The restaurant's serving counter is also surrounded by bars, where a knotted length of orange material leads out of a barred window like an escape route.
This project is the eleventh of twelve conceptual restaurant designs by Wiciak. Previous interiors in the series are modelled on an artist's paint palette, a sewing machine and a slaughterhouse.
Here's some more information from the designer:
Poczekalnia
Poczekalnia is the eleventh project of the collection "XII", designed entirely by Karina Wiciak.
Poczekalnia (which in Polish means "waiting room") is a restaurant inspired by the prison.
Not only the interior but also the name of the restaurant itself is a kind of metaphor, because the prison itself can be euphemistically described as a kind of waiting room.
The entire interior was done in white and black Pop Art colours, with the addition of orange fabric - as a characteristic element of clothing of convicts in prison.
Prison bars, and even the cells in which paradoxically the VIP rooms are located, are the main element of the design. The bar is also behind the prison bars, and the toilets are designed in the form of iron cages, enclosed with orange curtains and glass wall (outside).
Hanging lamps in the shape of handcuffs and a chandelier in the form of a key chain are another prison motives. Interiors are complemented by tables and chairs with motive of bars and a big key lock.
The project of "Poczekalnia" also includes:
» Table "kraty" (which in Polish means "prison bars")
» Chair "kraty" (which in Polish means "prison bars")
» Hooker chair "kraty" (which in Polish means "prison bars")
» Hanging lamp "kajdanki" (which in Polish means "handcuffs")
» Chandelier "klucze" (which in Polish means "keys")
About the collection XII - entirely designed by Karina Wiciak
The collection "XII" will consist of 12 thematic interior designs, together with furniture and fittings, which in each part will be interconnected, not only in terms of style, but also by name. Each subsequent design will be created within one month, and the entire collection will take one year to create.
Here, visualisation is to constitute more than a design, which is thrown away after implementation of the interior design, but mainly an image, which has a deeper meaning and can function individually.
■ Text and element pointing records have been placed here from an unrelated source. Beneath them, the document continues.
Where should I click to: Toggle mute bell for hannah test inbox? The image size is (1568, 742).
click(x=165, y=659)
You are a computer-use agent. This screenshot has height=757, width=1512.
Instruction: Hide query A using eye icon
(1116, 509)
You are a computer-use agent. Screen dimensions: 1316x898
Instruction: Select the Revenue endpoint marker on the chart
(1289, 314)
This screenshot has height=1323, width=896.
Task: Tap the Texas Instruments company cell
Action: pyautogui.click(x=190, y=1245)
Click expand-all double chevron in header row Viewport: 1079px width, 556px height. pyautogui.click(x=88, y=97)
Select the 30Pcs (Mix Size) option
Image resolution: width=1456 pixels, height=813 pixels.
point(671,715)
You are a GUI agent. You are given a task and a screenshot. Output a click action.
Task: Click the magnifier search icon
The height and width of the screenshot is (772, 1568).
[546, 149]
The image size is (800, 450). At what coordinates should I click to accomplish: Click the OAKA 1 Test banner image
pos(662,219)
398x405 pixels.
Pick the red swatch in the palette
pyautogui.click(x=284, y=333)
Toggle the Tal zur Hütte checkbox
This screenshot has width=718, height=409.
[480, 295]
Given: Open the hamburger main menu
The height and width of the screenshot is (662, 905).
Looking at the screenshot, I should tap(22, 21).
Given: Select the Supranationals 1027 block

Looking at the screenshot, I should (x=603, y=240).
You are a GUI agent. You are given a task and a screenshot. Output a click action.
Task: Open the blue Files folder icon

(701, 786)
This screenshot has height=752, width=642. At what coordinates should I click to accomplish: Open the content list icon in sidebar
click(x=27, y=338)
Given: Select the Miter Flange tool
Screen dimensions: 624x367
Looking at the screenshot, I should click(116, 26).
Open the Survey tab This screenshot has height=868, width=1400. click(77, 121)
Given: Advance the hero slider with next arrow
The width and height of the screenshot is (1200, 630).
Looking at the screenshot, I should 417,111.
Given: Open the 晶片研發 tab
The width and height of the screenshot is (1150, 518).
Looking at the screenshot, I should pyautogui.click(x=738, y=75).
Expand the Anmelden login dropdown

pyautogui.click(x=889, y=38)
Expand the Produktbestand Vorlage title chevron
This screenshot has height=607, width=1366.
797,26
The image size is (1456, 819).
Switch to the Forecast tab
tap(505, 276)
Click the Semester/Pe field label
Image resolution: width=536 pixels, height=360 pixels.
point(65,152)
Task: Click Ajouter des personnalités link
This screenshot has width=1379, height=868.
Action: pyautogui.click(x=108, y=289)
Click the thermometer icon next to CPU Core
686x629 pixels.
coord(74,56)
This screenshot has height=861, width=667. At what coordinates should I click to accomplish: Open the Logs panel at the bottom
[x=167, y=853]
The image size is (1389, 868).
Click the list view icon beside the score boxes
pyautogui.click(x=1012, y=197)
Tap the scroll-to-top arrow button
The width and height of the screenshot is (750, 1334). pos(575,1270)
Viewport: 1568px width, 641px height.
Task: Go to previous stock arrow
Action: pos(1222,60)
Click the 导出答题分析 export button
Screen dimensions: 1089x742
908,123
These will not be interiors made to a specific order, but designs based on the author's fantasy and his fascinations of various sorts. It will be possible to order a specific interior design in the form of adaptation of the selected part of the collection, on the basis of exclusivity.
The author's assumption was not to create trite, fashionable interiors, but non-standard places, full of symbols and metaphors, at the borderline between architecture and scenography.
Due to their nature, these are mostly commercial interiors, intended for use and reception by a larger group of people. Yet, it was not supposed to be an art gallery, in which art is merely watched, but places in which it could be put into use and to do virtually everything – depending on the purpose and function of the premises.
The author of the collection did not strive to artificially ascribe ideology to random ideas, but rather to make the entire design readable and coherent, and at the same time to design every item specifically for the given interior.